### [Information supplied]

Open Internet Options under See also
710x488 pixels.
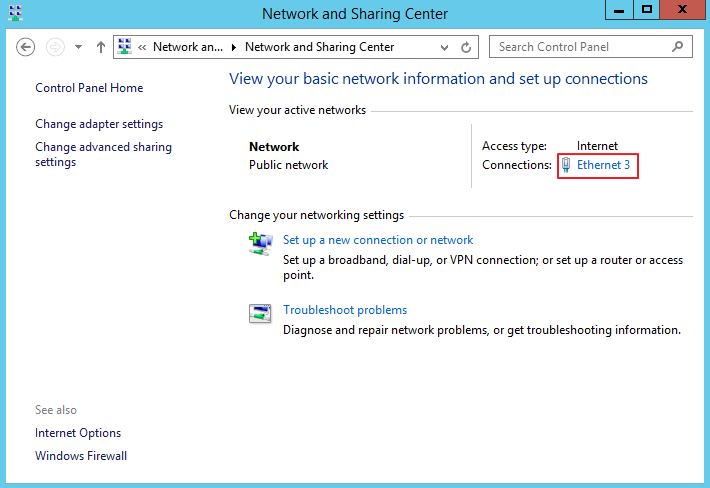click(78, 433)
---
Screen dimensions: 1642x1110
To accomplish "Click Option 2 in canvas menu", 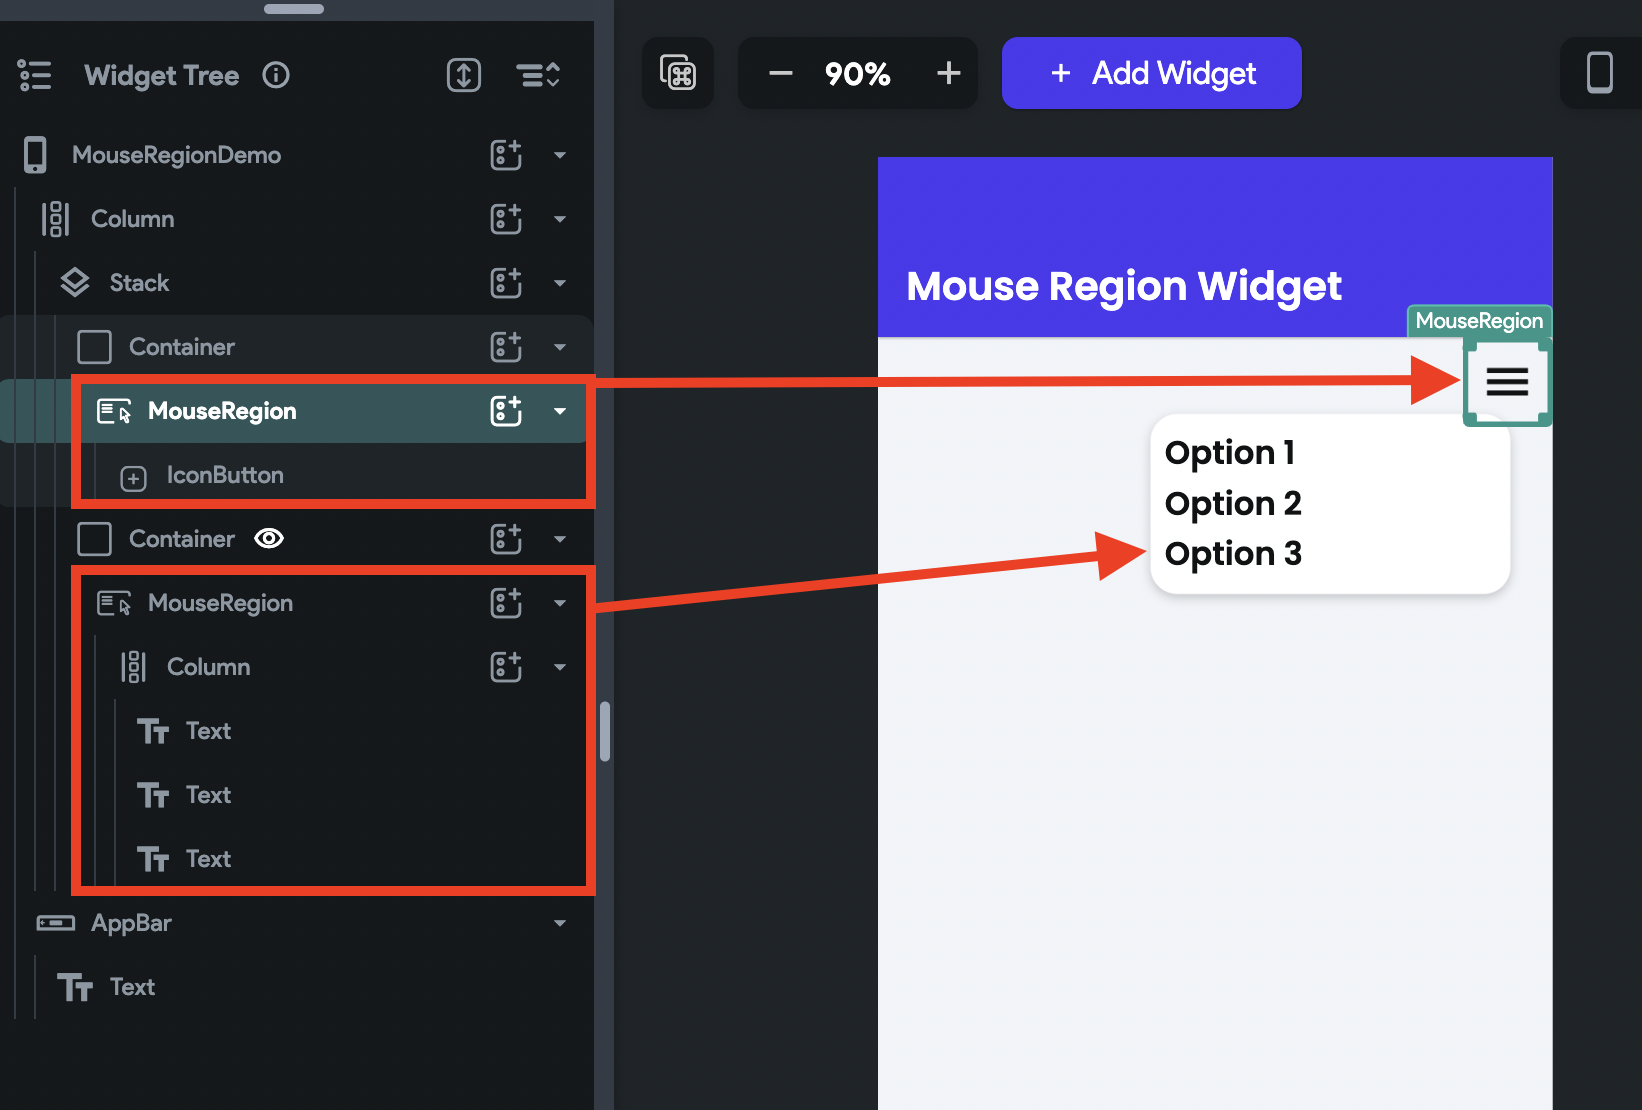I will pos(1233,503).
--
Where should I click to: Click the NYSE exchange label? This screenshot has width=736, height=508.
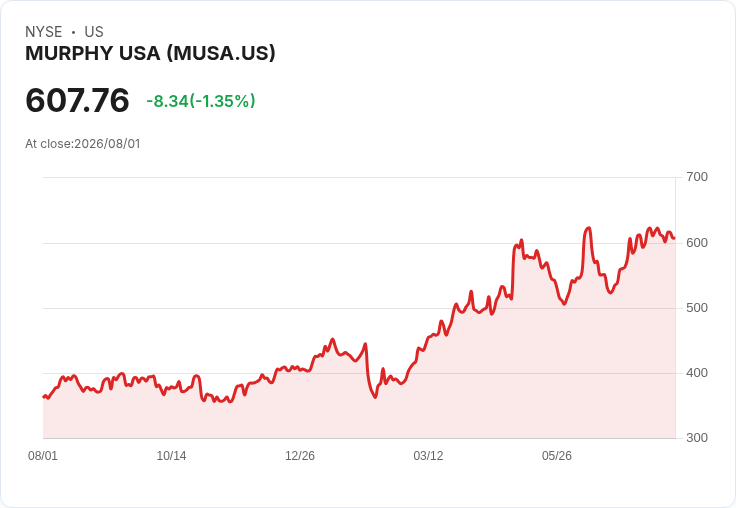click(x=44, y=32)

### [Task description]
Can you repeat the entries starting with the line that contains "Where should I" and going on through the line that contains "click(x=44, y=32)", swapping "screenshot" for "image", leaving the pictures out, and changing nothing else?

### [Worked answer]
Where should I click to: Click the NYSE exchange label? This image has width=736, height=508.
click(x=44, y=32)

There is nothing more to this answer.